1. There is no extra value if the items $$i$$ are selected 0 or 1 times, just less then 2
2. Every item $$i$$ IS NOT required to be selected
3. Each subset is predefined, and pseudo random

$$---- Below is just a different attempt at formulation----$$

I tried to keep it more math definition oriented above, but the other way I simplified the problem is (using my some programming aspects):

1) I have a logical matrix , M ( i rows, j col) , where the rows represent the population and the columns represent the available subsets. 2) Goal is to optimize F, a column vector ( j , 1), that represents the choice of each subset (columns of M) to minimize the number of elements of M x F that are >= 2; 3) F is subject to you are required to choose exactly X subsets.

Need to define a column logical vector F (j rows, 1 columns) such that F has K true entries (representing the sub set choices) and the rest are false

i = 1e6; j = 150; X = 140

Set_Matrix = randi( [0 1], i , j );

Optimize F as to Minimize : sum(sum(Set_Matrix * F) >= 2) Where sum(F) == X (I.e pick 140 of the 150 subsets)
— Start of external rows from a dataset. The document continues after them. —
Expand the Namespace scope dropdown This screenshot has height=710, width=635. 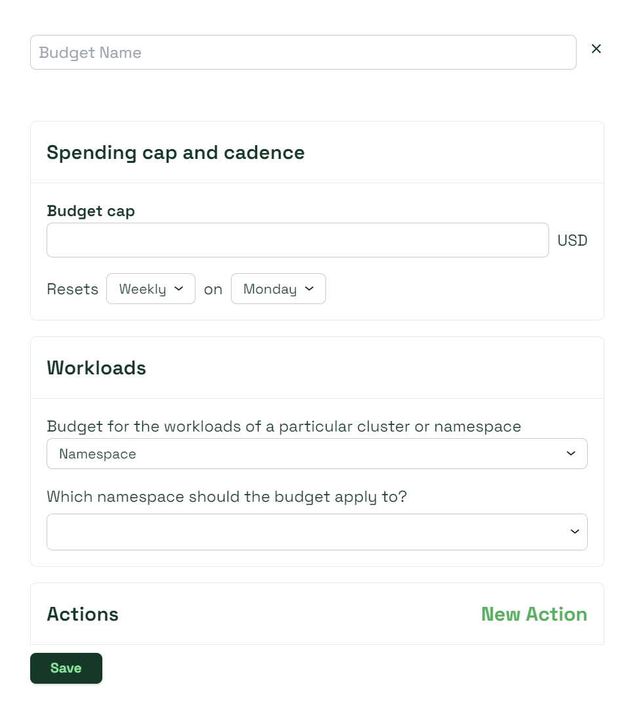(317, 453)
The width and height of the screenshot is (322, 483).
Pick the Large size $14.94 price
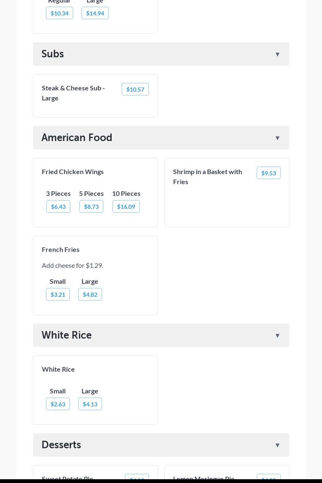click(95, 13)
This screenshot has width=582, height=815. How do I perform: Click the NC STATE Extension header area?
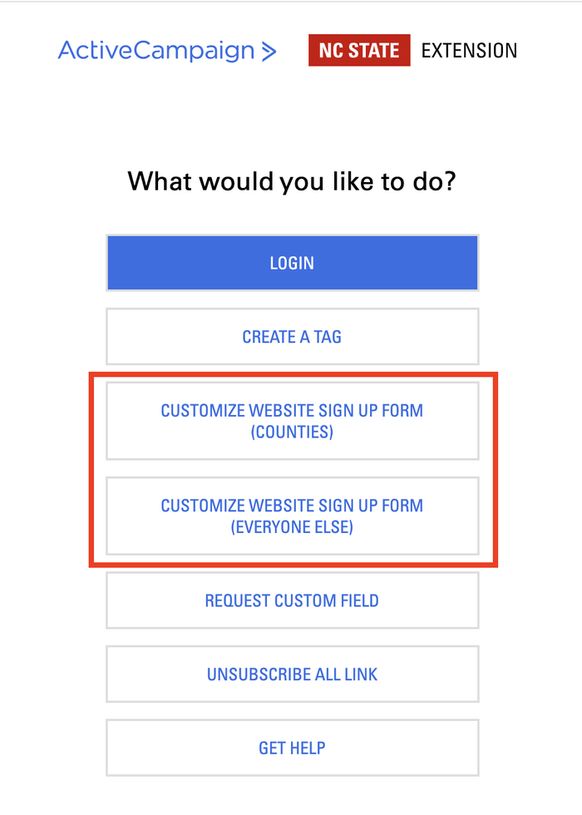click(413, 50)
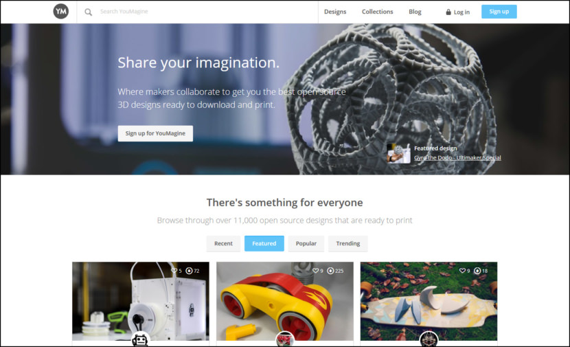Viewport: 570px width, 347px height.
Task: Click download icon on toy car card
Action: tap(330, 271)
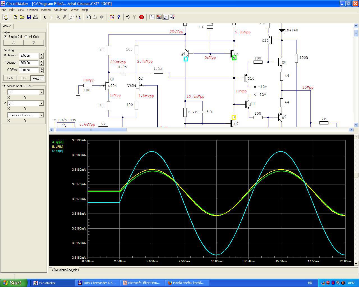Image resolution: width=359 pixels, height=287 pixels.
Task: Open the Simulation menu
Action: click(x=61, y=10)
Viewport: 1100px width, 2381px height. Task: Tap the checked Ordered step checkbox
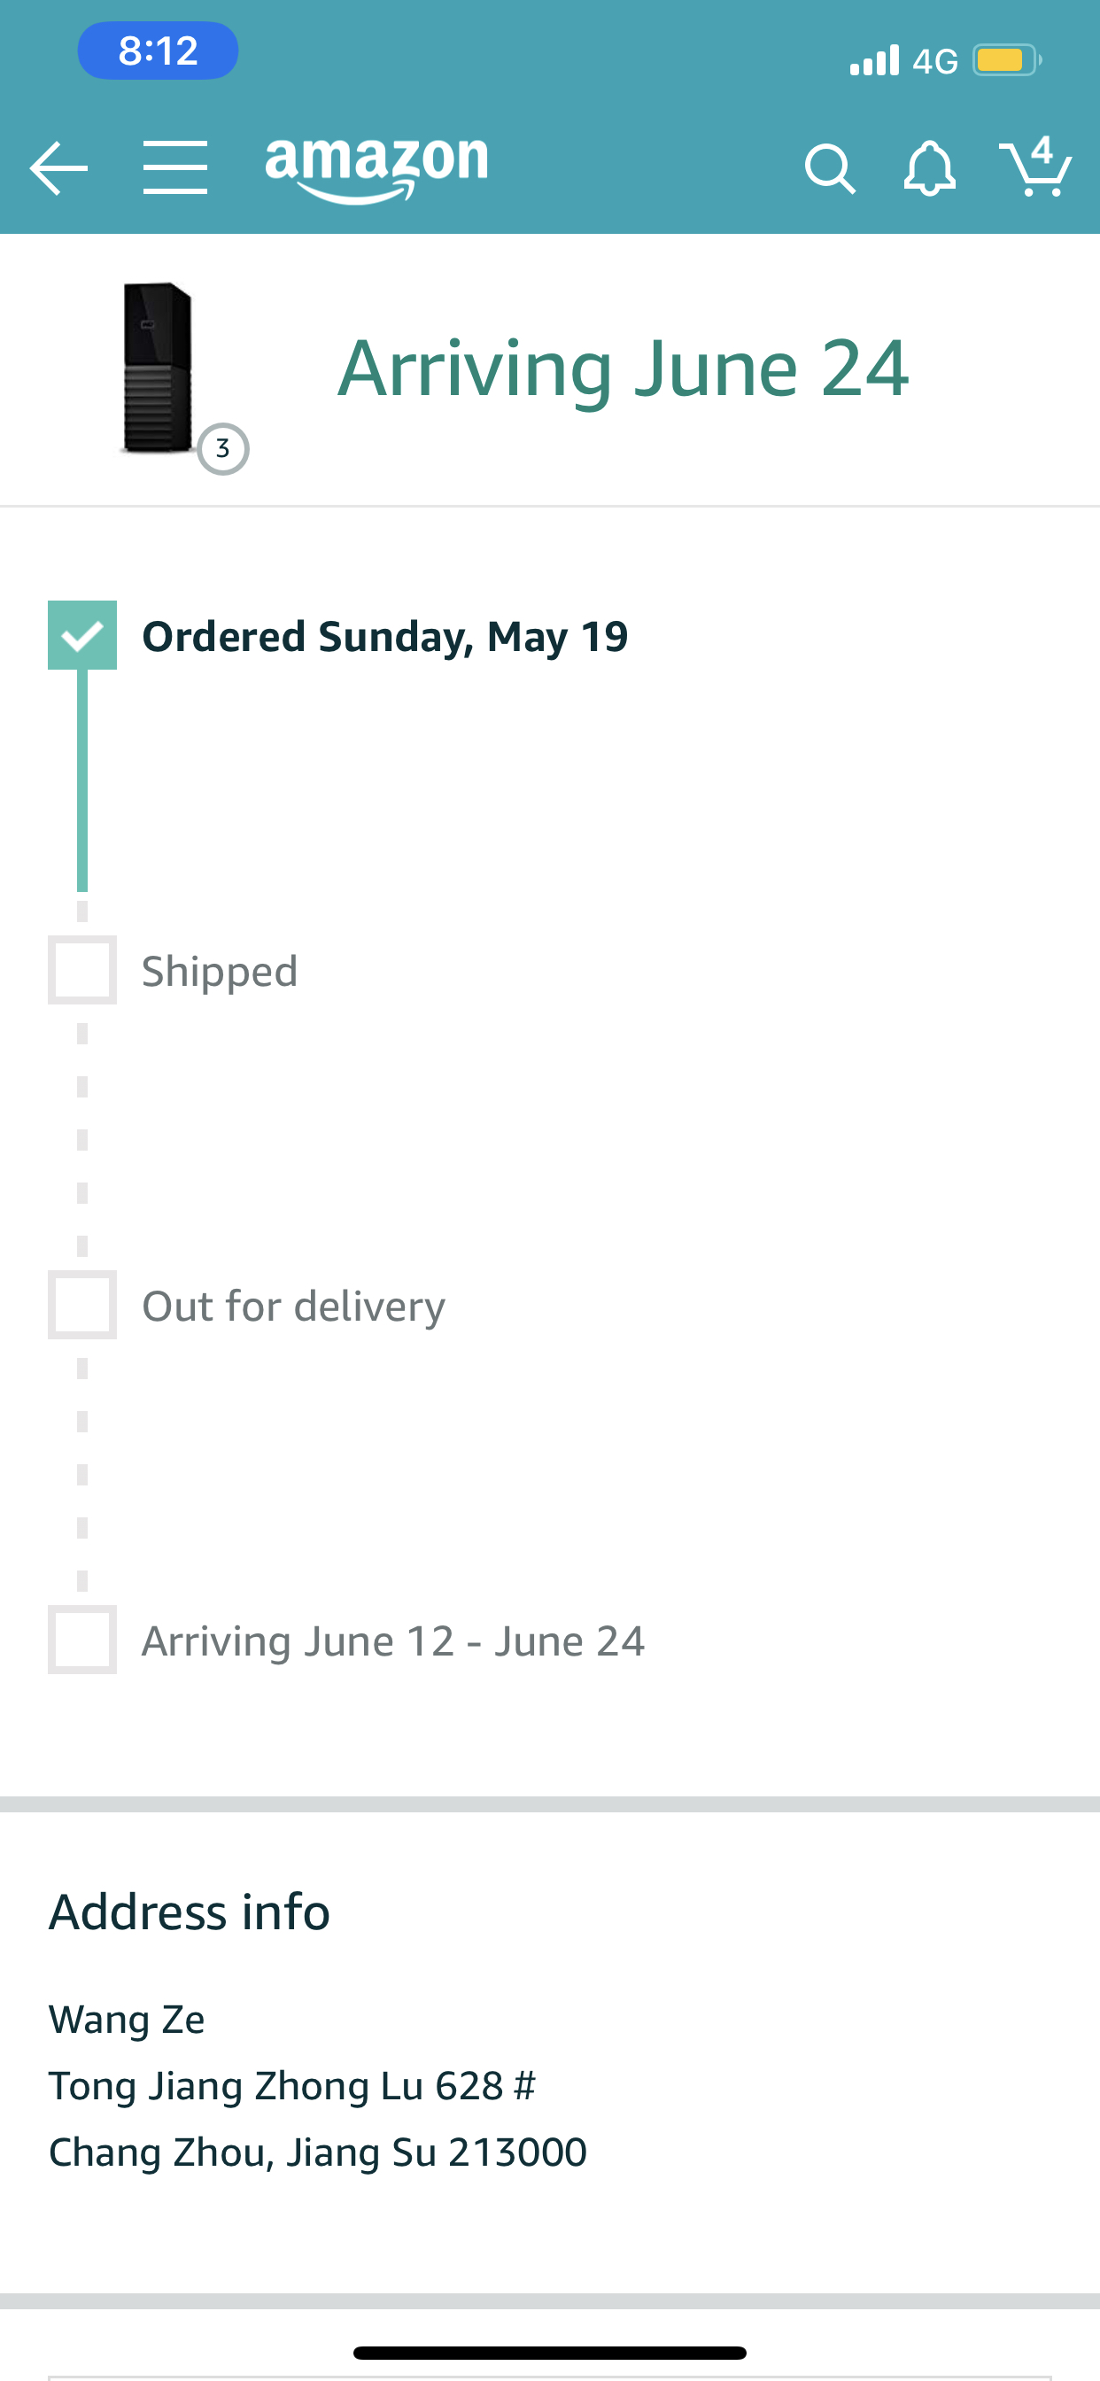tap(82, 635)
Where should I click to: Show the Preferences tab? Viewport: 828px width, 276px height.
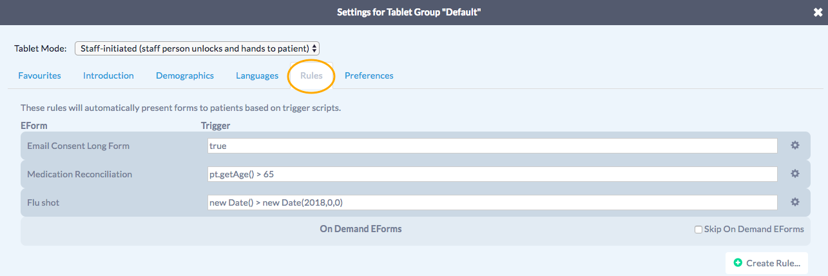[x=369, y=75]
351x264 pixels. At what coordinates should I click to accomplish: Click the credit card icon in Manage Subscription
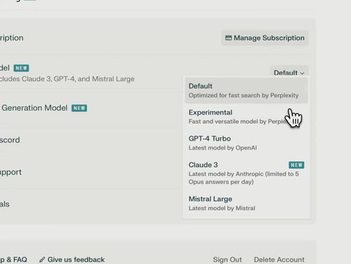(x=228, y=38)
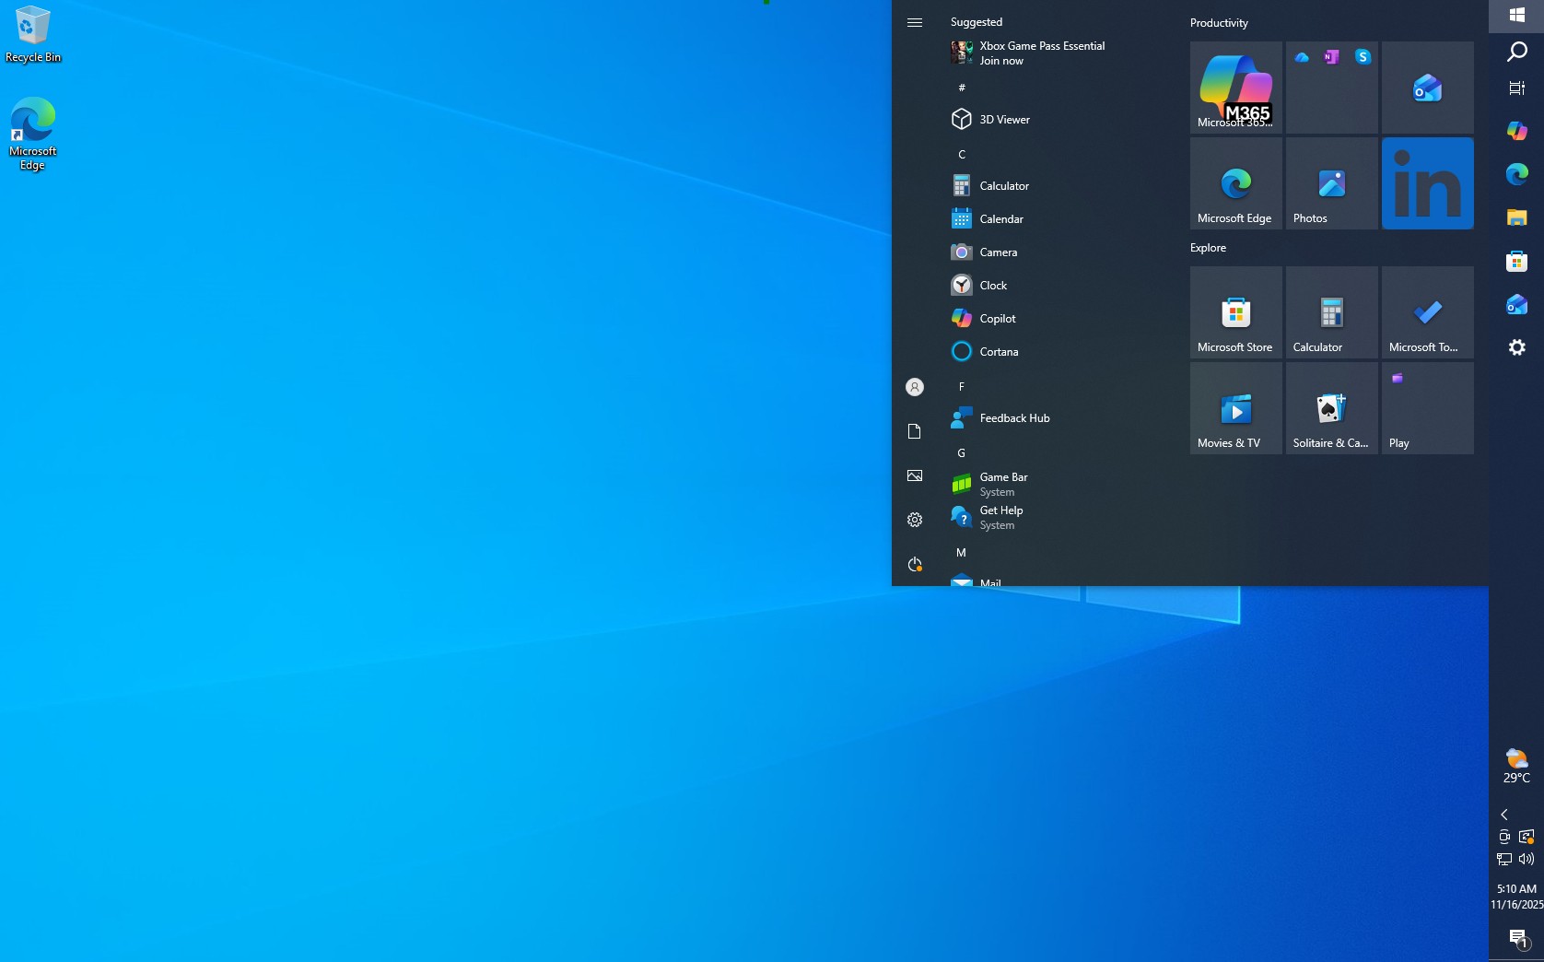The height and width of the screenshot is (962, 1544).
Task: Open 3D Viewer from the apps list
Action: coord(1004,119)
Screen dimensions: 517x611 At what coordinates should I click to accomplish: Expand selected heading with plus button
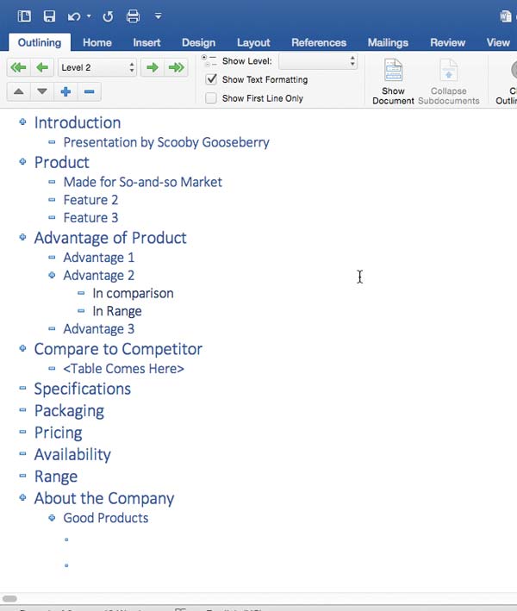[65, 91]
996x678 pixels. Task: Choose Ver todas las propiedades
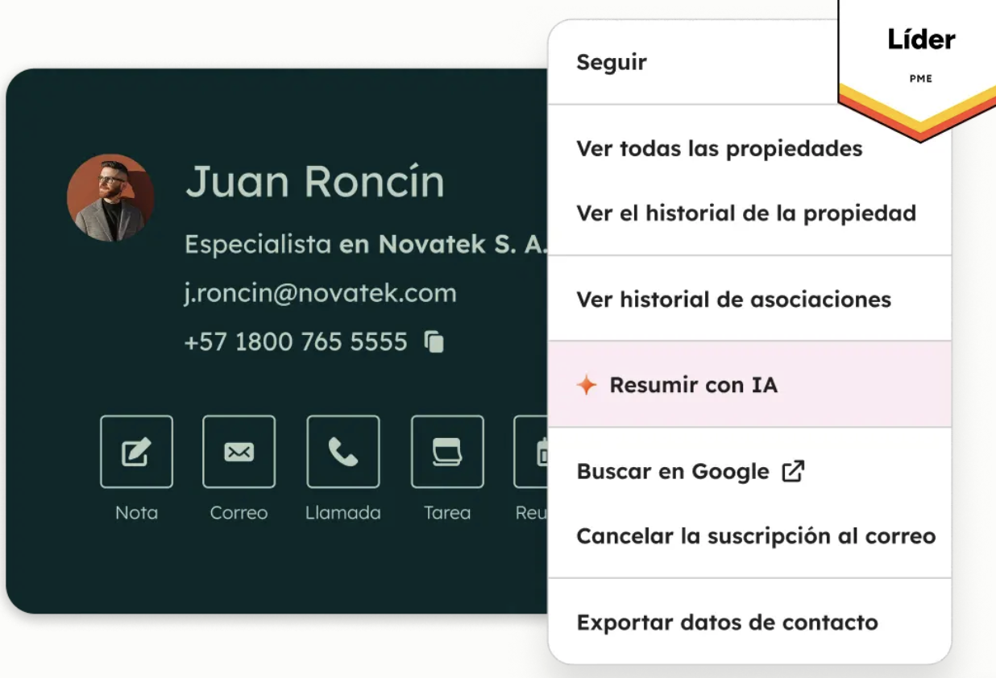click(720, 148)
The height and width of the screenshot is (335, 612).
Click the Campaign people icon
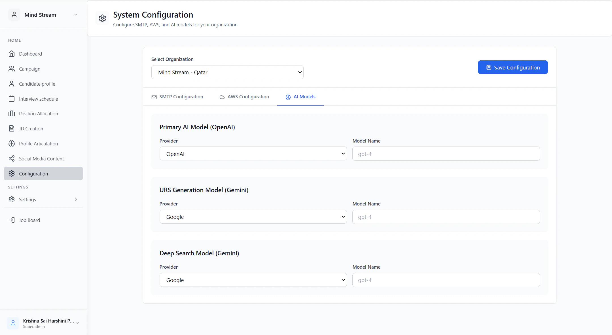[12, 69]
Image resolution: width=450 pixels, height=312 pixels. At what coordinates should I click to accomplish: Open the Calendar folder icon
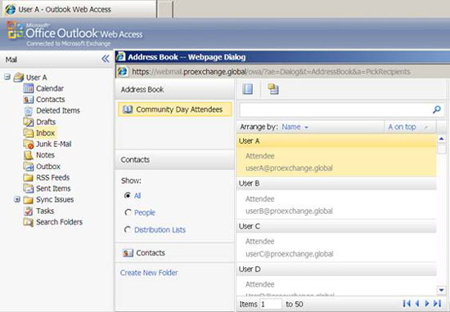[28, 88]
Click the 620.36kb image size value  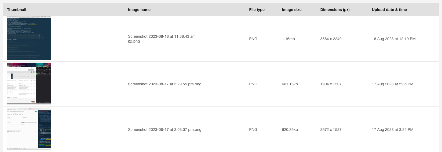click(290, 130)
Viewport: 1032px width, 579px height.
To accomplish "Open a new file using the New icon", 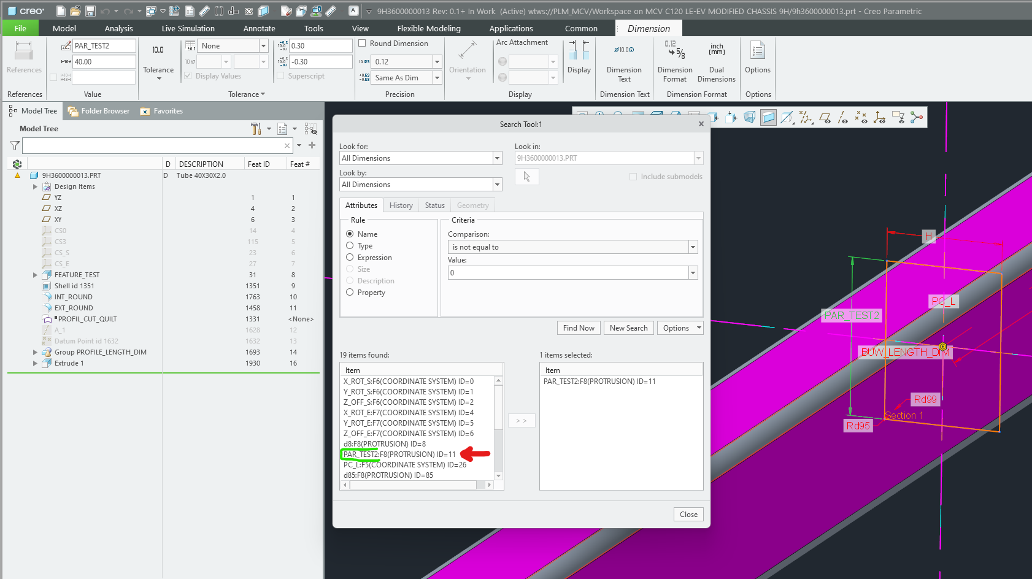I will pyautogui.click(x=60, y=10).
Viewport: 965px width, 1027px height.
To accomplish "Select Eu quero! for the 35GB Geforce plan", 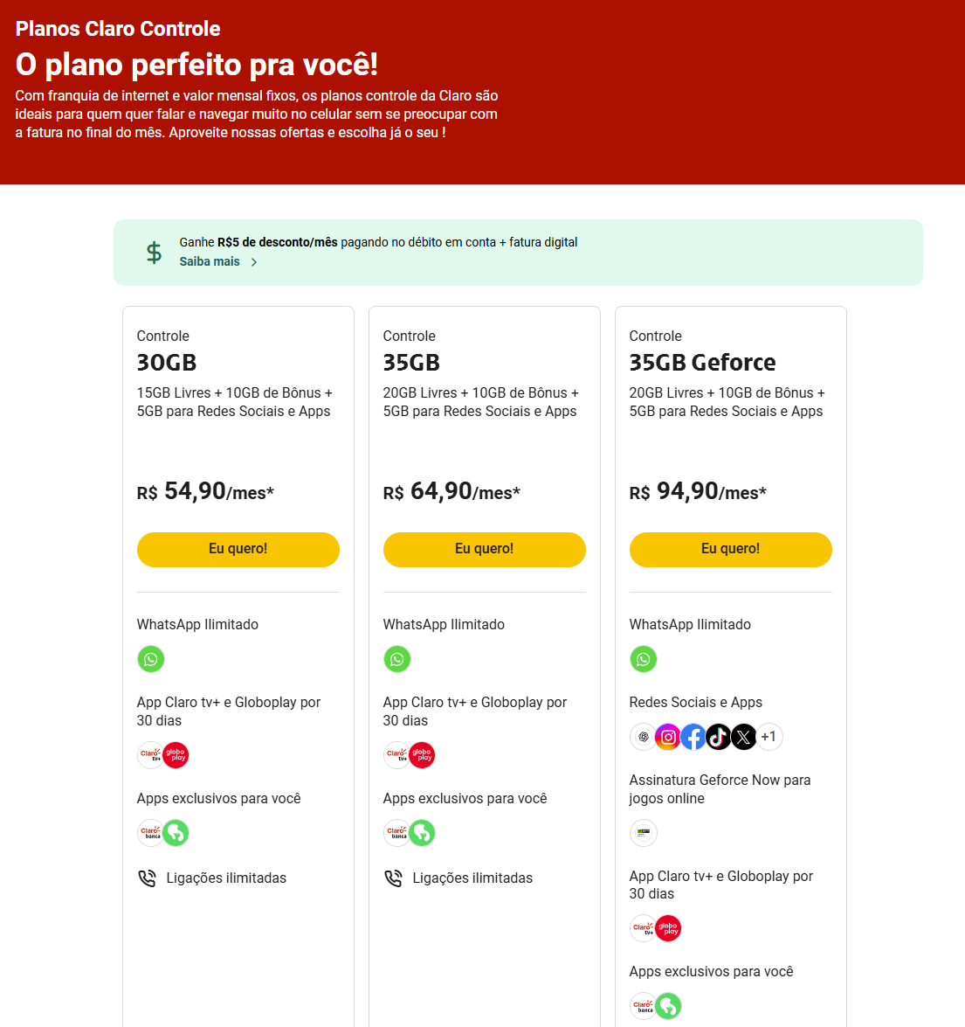I will [x=730, y=549].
Here is a MILP formulation, in case you did something different. Let binary variable $$F_j$$ indicate whether subset $$j$$ is chosen. Let binary variable $$T_i$$ indicate whether item $$i$$ appears in two or more of the chosen subsets. The problem is to minimize $$\sum_i T_i$$ subject to: \begin{align} \sum_j F_j &= 140 \tag1 \\ \sum_j M_{i,j} F_j - 1 &\le 149 T_i &&\text{for all i} \tag2 \end{align} Constraint $$(1)$$ is the cardinality constraint. Constraint $$(2)$$ enforces $$\sum_j M_{i,j} F_j \ge 2 \implies T_i = 1$$. If most of these constraints are naturally satisfied anyway, you could generate them dynamically only if they are violated.